The company’s revenue rose 5% to $25.5 billion, while operating income jumped 27%.
The direct-to-consumer (streaming) segment delivered its second consecutive profitable quarter, posting $47 million in operating income, compared with a $216 million loss a year earlier.
Disney+ Core added 7 million subscribers, driven primarily by international markets, bringing the service’s total subscriber base to 123.5 million.
Average revenue per user (ARPU) increased 16% in the U.S. and Canada and 32% internationally, supported by tiered pricing and the continued expansion of ad-supported plans.
Across Disney’s streaming portfolio, total subscribers surpassed 215 million, with ad-supported tiers accounting for more than 45% of new sign-ups.
Linear television networks continued to decline, with revenue down 8% and operating income falling 7%. In contrast, the parks, experiences, and products segment delivered a strong performance, generating $9.4 billion in revenue and $2.2 billion in operating income.

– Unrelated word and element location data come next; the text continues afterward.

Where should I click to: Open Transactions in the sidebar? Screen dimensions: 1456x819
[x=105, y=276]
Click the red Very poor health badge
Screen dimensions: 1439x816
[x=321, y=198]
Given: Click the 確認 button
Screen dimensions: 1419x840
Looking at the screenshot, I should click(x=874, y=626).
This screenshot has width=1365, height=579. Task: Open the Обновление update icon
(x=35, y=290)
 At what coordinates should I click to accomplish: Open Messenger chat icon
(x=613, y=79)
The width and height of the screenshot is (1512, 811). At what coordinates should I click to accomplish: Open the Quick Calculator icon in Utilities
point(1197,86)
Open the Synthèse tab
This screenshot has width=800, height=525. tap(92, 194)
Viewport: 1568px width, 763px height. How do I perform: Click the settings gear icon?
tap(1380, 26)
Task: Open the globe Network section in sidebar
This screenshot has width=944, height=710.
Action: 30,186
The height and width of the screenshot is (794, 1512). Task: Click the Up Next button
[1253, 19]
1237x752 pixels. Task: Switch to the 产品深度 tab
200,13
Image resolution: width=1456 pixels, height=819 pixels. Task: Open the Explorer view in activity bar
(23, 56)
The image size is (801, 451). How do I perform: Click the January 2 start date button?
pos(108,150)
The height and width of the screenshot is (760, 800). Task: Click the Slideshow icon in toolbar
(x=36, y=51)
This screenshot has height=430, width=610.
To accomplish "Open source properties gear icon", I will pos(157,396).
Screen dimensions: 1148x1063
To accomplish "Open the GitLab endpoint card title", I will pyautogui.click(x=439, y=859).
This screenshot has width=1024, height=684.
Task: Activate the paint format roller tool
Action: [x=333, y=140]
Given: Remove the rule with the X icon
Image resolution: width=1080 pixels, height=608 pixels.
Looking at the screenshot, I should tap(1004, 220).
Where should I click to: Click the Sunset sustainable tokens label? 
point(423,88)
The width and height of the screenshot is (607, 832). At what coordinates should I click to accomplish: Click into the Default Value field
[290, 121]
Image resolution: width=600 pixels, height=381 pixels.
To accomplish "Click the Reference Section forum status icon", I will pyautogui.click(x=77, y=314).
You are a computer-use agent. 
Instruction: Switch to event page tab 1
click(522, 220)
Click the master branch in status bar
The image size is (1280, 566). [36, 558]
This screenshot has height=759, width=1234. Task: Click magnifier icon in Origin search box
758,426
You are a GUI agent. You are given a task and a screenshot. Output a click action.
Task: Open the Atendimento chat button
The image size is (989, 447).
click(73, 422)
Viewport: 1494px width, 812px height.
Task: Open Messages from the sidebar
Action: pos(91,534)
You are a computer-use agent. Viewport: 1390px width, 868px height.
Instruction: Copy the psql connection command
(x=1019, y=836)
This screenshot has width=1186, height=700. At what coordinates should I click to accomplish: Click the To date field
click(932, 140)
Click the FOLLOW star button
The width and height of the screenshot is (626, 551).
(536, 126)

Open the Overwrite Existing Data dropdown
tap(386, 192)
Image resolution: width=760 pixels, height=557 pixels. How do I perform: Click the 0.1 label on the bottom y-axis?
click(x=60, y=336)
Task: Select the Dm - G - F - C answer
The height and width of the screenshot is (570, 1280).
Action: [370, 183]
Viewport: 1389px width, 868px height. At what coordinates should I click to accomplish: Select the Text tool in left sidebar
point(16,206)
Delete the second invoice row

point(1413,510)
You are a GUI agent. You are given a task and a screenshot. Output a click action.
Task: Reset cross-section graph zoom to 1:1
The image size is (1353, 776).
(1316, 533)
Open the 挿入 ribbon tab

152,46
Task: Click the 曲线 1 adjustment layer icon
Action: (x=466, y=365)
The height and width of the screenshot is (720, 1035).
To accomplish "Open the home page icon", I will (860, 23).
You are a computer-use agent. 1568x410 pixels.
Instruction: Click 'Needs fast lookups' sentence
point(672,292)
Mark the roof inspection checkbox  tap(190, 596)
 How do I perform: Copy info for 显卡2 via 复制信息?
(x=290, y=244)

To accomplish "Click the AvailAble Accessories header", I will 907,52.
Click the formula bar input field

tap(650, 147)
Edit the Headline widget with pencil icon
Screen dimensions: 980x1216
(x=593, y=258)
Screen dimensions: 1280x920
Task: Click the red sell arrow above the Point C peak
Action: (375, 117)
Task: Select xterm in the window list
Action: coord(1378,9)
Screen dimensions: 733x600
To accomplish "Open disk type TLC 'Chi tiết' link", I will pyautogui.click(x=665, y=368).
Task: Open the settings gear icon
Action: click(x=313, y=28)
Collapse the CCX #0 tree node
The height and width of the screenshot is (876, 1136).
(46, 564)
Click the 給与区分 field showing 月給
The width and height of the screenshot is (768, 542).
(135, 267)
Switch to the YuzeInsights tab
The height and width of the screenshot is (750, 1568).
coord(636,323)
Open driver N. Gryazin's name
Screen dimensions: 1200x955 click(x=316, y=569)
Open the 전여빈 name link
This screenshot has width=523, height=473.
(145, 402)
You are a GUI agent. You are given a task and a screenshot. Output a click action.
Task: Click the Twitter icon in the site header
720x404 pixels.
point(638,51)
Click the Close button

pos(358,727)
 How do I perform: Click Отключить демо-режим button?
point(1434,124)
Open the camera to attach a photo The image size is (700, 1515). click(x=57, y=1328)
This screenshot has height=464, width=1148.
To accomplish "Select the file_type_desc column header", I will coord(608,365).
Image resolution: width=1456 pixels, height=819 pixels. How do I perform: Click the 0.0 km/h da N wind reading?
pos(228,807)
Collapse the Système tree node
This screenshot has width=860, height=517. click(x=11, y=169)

Ahead of ESPN’s planned standalone streaming launch in 2025, Disney is preparing a joint sports streaming venture with Fox and Warner Bros. Discovery.
The company achieved $500 million in annual cost savings, as part of its broader plan to cut $7.5 billion in expenses over the long term.
CEO Bob Iger emphasized that succession planning remains actively underway, reiterating his commitment to ensuring a stable leadership transition before his contract ends in 2026.